Il y a trop de gens qui regardent »
Michel Collon
Dimanche 28 décembre 2008
Sommes-nous bien
informés sur Gaza, le Hamas, l'Histoire ? Pourquoi ce divorce
entre l'opinion des "Vieux Européens" et les citoyens d'origine
immigrée ? Que peut-on faire pour surmonter ce fossé? Michel
Collon, spécialiste des conflits, répond aux questions «
provocantes » de l'hebdomadaire belge Solidaire.
Interview : Julien Versteegh
La crise économique et les soucis quotidiens occupent les
esprits et Gaza passe peut-être en second plan dans le quotidien
des travailleurs. Pourquoi ?
Michel Collon. Coluche disait « On ne peut pas dire la
vérité à la télé, il y a trop de gens qui regardent ». La
question à poser à la population belge est : pensez-vous être
bien informés ? Croyez-vous que dans une région comme le
Moyen-Orient avec toute la richesse du pétrole, on va vous dire
la vérité ?
Les médias et l’école cachent soigneusement comment Israël s’est
imposé. Imaginez ceci... Vous Belges, vivant et travaillant ici
depuis des générations, tout d’un coup, des gens débarquent : «
Nos ancêtres vivaient ici il y a deux mille ans, notre Dieu a
dit que cette Terre nous appartient, allez ouste, dehors ! »

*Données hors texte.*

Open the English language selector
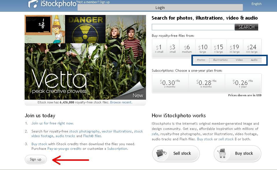 click(256, 4)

Vous devez quitter votre maison, vos champs, vos richesses et
aller vivre dans des tentes. D’abord, les envahisseurs prennent
Bruxelles, Anvers, le Hainaut. Un peu plus tard, Liège et la
Flandre occidentale. Ils bloquent toutes les routes avec un
grand mur. Et finalement, vous vous retrouvez tous parqués
autour d’Ostende et au fond des Ardennes. Dans des conditions de
vie misérables. En plus, on vous traite de menteurs, de
violents, de terroristes. Eh bien, remplacez Ostende par Gaza,
et les Ardennes, par la Cisjordanie, vous avez exactement ce
qu’a fait Israël !
A propos de désinformation, les Belges ont quand même eu un
fameux avertissement, non ? La RTBF a réussi à leur faire croire
que la Belgique avait disparu en une soirée. Alors, prudence !

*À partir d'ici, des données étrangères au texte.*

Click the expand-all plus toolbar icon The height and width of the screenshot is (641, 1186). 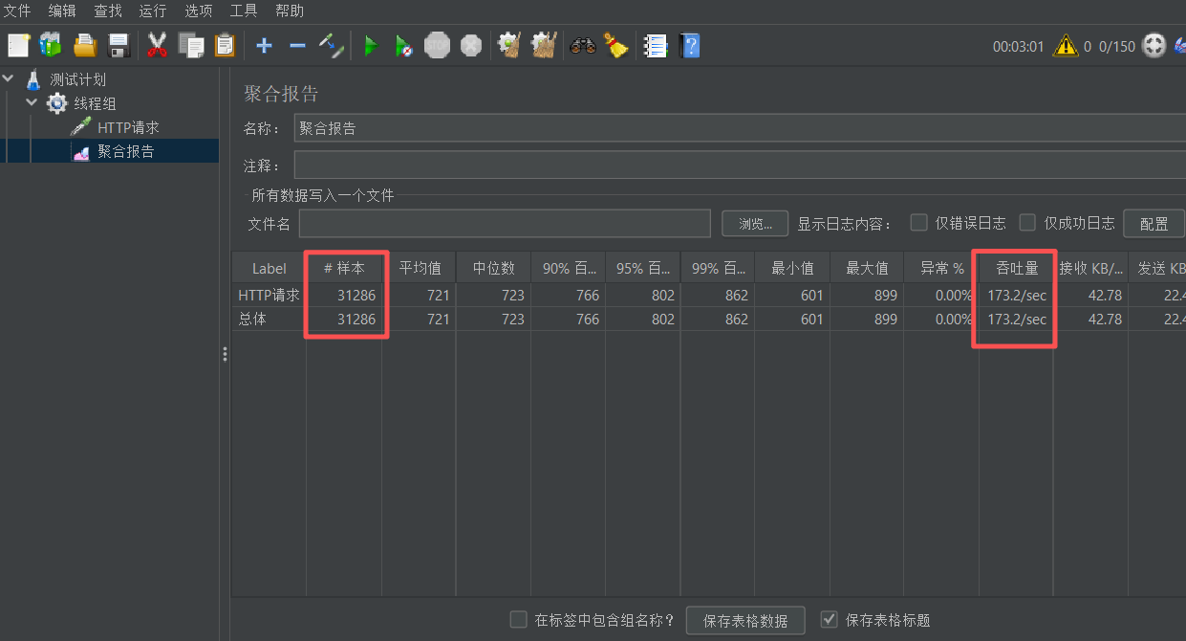click(x=264, y=45)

Dans les années 80, au Nicaragua, un gouvernement de gauche
voulait éliminer la pauvreté et résister aux États-Unis. Le
Nicaragua a été attaqué par des terroristes financés par la CIA,
et diabolisé par les médias. Les sandinistes ont été chassés et
le pays est retourné à la misère. Un prêtre nicaraguayen, alors
ministre de la culture, disait : « Quand je vois ce que les
médias racontent sur mon pays que je connais bien, je me dis que
je ne dois rien croire de ce qu’ils racontent sur les pays que
je ne connais pas ».
Le grand problème, des Belges, des Français, des Européens sur
le conflit israélo-palestinien c’est qu’ils sont désinformés.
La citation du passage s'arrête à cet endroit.